The interactions of the RVxF and ANK repeats of iASPP with PP-1c are reminiscent of the interactions with PP-1c of the myosin binding protein and PP-1cβ regulatory subunit, MYPT1 (Terrak et al., 2004) (Figure 1D). The orientation of the N-terminal ANK repeats of MYPT1 are similar to the more closed conformation of the iASPP-PP-1c complex in which the fingers of the two N-terminal-most ANK repeats contact the PP-1c catalytic domain. MYPT1, however, does not contain an SH3 domain but contains additional C-terminal ANK repeats that wrap around the PP-1c C-terminal tail, potentially explaining the specificity of MYPT1 for PP-1cβ (Terrak et al., 2004) (Figure 1D).

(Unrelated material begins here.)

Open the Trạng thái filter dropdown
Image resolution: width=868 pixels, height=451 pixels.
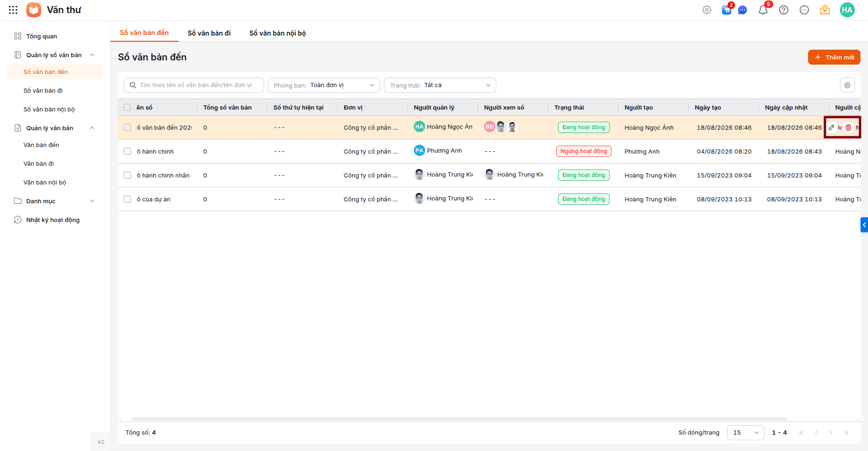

Intriguingly, analysis of either iASPP-PP-1c or ASPP2-PP-1c by SEC-SAXS indicates a surprising degree of conformational heterogeneity in both of these complexes (Figures 3, S3, S5). Our analysis and structural modeling based on these data suggests that the conformation represented by the iASPP-PP-1c crystal structure is in slow exchange with more extended conformations under physiological solution conditions. Notably, the more extended conformations cannot be fit by simply allowing rigid body movement of the PP-1c catalytic domain relative to the iASPP ANK/SH3 domain (Figure 3D). However, our analysis suggests that these more extended states could be accessed through the release of one or more of the contacts involving the discrete peptide-domain interactions such as the PxxPxR-SH3 interaction, or the interactions between the SILK or RVxF motifs with the PP-1c catalytic domain. Each of these individual peptide-domain interactions are expected to be of relatively low affinity compared to the overall high affinity of the complex, and are therefore likely to be microscopically dynamic. Indeed, SAXS analysis has indicated that a similar dynamic release of SILK and RVxF motifs are involved in the formation of a heterotrimeric complex between spinophilin, inhibitor 2 and PP-1c (Dancheck et al., 2011). Despite the fact that both spinophilin and inhibitor 2 have been shown to bind to PP-1c primarily via a RVxF motif (Hurley et al., 2007; Ragusa et al., 2010), within the heterodimeric complex, only the RVxF motif from spinophilin was bound to PP-1c.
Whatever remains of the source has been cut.